Isn't it funny the memories that pop into one's mind when one is sitting around on a lazy weekend afternoon! Today I suddenly remembered an incident from when I was in college in Pune, living with my parents.

One weekend morning, our cleaning lady brought her daughter along when she came to clean our house. The girl was about 10 or 11 years old. She did some minor tasks for her mother, but mostly she just wandered around the house, drinking in the novelty of it all. I was in my room brushing my hair when I noticed her in the doorway. She was trying to be unobtrusive but was clearly immensely interested in me and my room. She stood there watching me with a mixture of curiosity, admiration and envy. I invited her in and chatted with her a little. I can't remember what we talked about, only that she was very pleased and excited at the attention. So I gave her a bottle of nail polish from my dressing table. She was thrilled to bits by the gift and ran off excitedly. Which of course made me feel quite good about myself, all generous and kindly.

A few days later, I noticed a red stain on the steps outside our house and pointed it out to my mother.

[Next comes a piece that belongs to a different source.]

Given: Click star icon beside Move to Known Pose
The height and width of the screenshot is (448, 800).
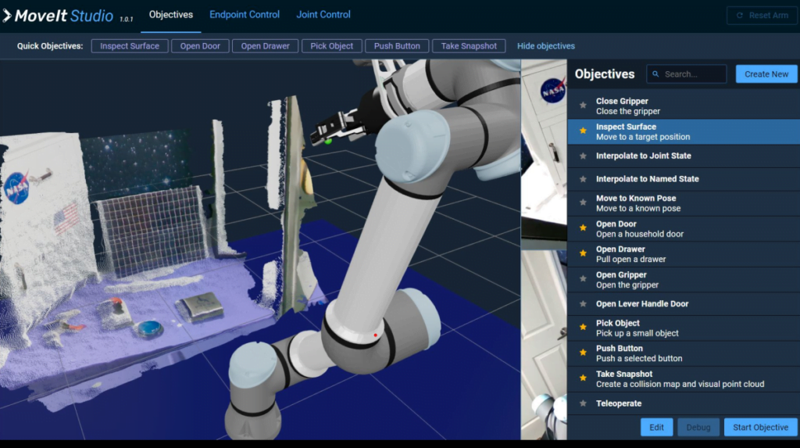Looking at the screenshot, I should click(582, 202).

She told me it was the nail polish. The girl was showing it off to her mother as they left, and dropped it on the stairs. Someone had cleaned off the mess but the stain remained. I remembered the girl, so pleased and excited and proud of her gift, and I imagined how she must have felt when she dropped that bottle right as she left. Too late for me to see it happen and too soon for her to have got even a minute's use out of it.

She never came to our house again, at least not while I was around. So I couldn't give her a new one. Perhaps I should have sent one through her mother but that seemed strangely inappropriate - like placing too high a value on my own trivial gift. Or maybe I was just too shy to make a deliberate present like that and talked myself out of it. But I would wince every time I passed that stain on the stair, imagining a little girl's bitter - if fleeting - disappointment.

The girl - I knew her name at the time - was married off when she was 15 or 16 years old. Today she probably cleans houses like her mother did, probably has a litter of kids to feed, and very probably a husband who comes home drunk and beats her up. It is safe to say that she has long forgotten that incident - likely drowned out in her memory by other, more weighty disappointments. Why then does it still come back to me occasionally? And each time I feel her disappointment (as imagined by me) in the pit of my stomach and my heart turns to lead. In vast disproportion to the actual incident - I wonder why. Perhaps it is my own disappointment, at my failure to make even the smallest improvement to her life. Or maybe it's the reminder of just how cruel the gods of fate can be - not content with robbing us of the great happinesses of life, sometimes they take particularly malicious pleasure in depriving us of the small trivial joys.